Mayor Shayne Gallo said this week he was simply responding to the wishes of business owners when he rescinded an executive order last week granting free parking at all metered spaces in Kingston.
The controversy, which aroused allegations of Grinch-like behavior on social media, began on Dec. 9 when Gallo issued the executive order suspending meter enforcement starting on Dec. 14 and running through January 1. Hours later, the order was amended to start off the free parking immediately. “This will allow holiday shoppers and visitors to the City to park at no charge in the Uptown, Midtown and Downtown business districts where there is metered parking,” Gallo wrote. “We encourage residents and visitors to shop local and this is a perfect opportunity to visit the many fine boutiques, specialty shops and restaurants that are located in the business districts without worry of getting a parking ticket for expired time on meters.” The notice was sent to local media outlets and posted on the Kingston Police Department’s Facebook page.
But the next day, without explanation, the executive order was revoked. Media got an e-mailed copy of the original order with “Rescinded” written in red at the top. On Facebook, the original order was posted with the red-lettered “rescinded” splashed across the face. Gallo offered no explanation for the sudden turnaround until this week when an official press release cited feedback from the Kingston Uptown Business Association as the reason for the reversal.
KUBA President Jane Garrity said KUBA members had reached out to the mayor back in January to ask him not to enact free parking this year.
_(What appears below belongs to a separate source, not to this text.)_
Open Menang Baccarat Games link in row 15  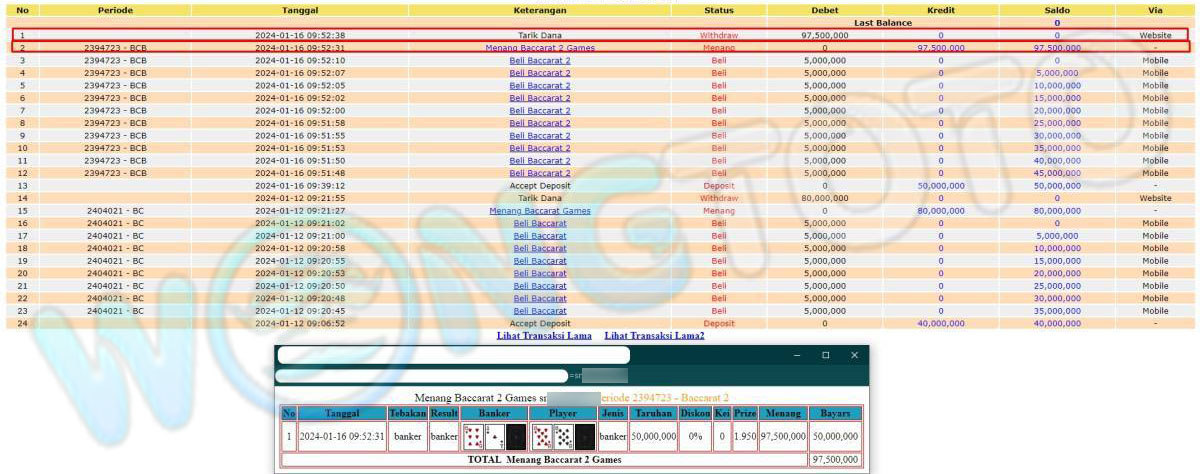click(540, 211)
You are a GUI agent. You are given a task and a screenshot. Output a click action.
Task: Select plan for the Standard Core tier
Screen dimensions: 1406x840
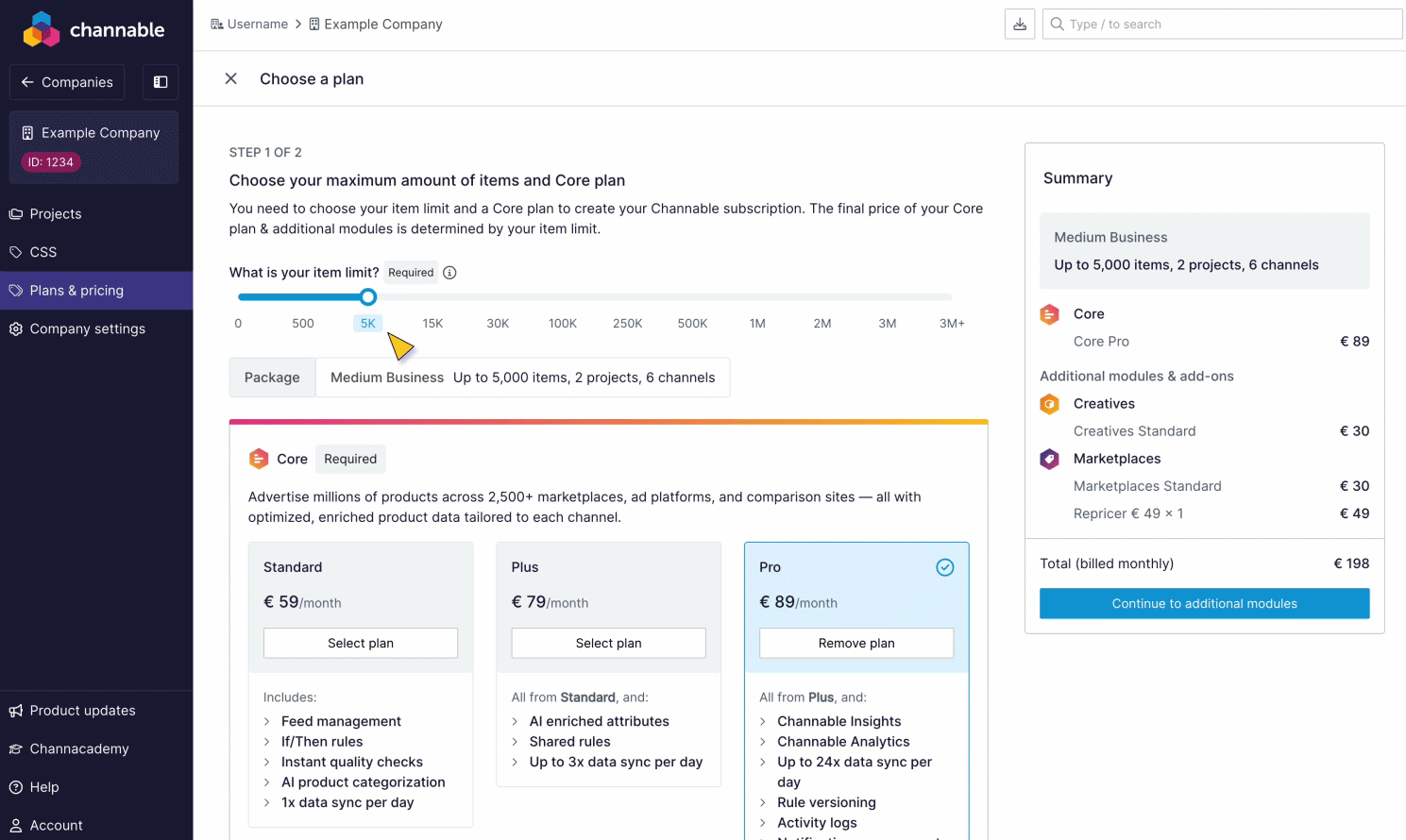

Garrity said business owners had complained that people who live and work Uptown used the meter holiday to take up spots all day, rather than using free parking available all day in “The Crater” municipal lot on Schwenk Drive. As a result, Garrity said, visitors and shoppers Uptown had an ever harder time than usual finding parking close to shops and restaurants.
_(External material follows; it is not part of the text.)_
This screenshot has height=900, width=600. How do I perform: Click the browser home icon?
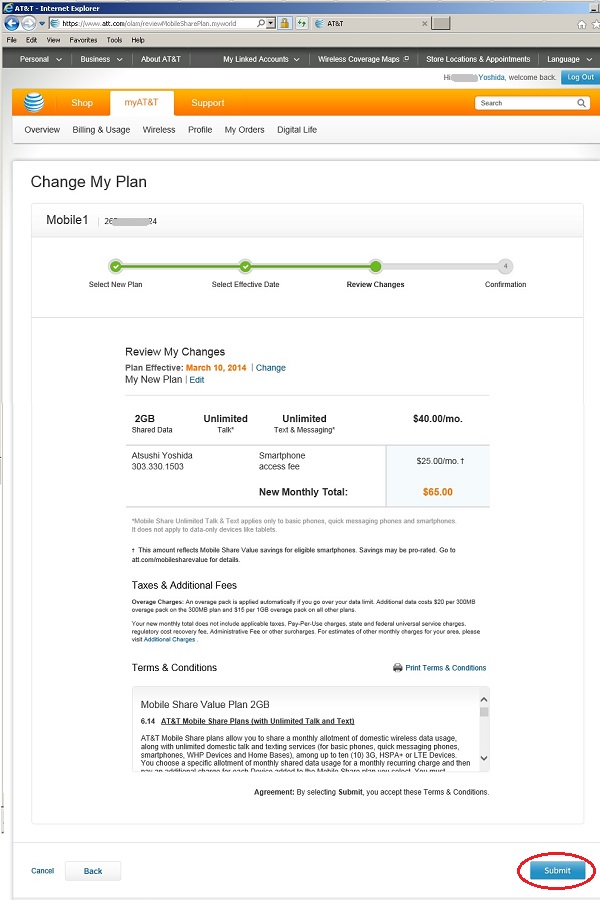[582, 24]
Garrity said she and other KUBA members were taken by surprise by the executive order. “It was a good intention that kind of backfired,” said Garrity. “I can’t speak for the mayor as to why he did it then undid it.”
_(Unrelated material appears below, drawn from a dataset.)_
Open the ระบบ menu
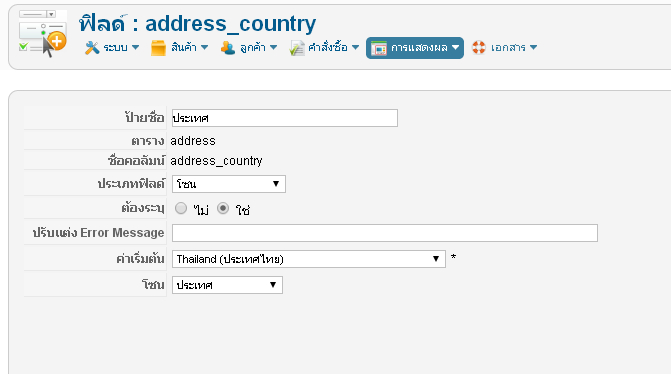This screenshot has width=671, height=374. tap(112, 47)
The no-free parking edict came down just as work began on replacement of a staircase linking the Schwenk Drive lot with the heart of the Uptown Business District on North Front Street. Gallo ordered the existing staircase closed in 2012, citing its poor condition and liability concerns. Since then, parkers have had to mount a steep hill to reach the Stockade District from the municipal lot. The project this week closed off parking in a portion of the lot, but City Engineer Ralph Swenson said he expects the new staircase to be complete by Friday when city officials plan to hold a ribbon-cutting ceremony.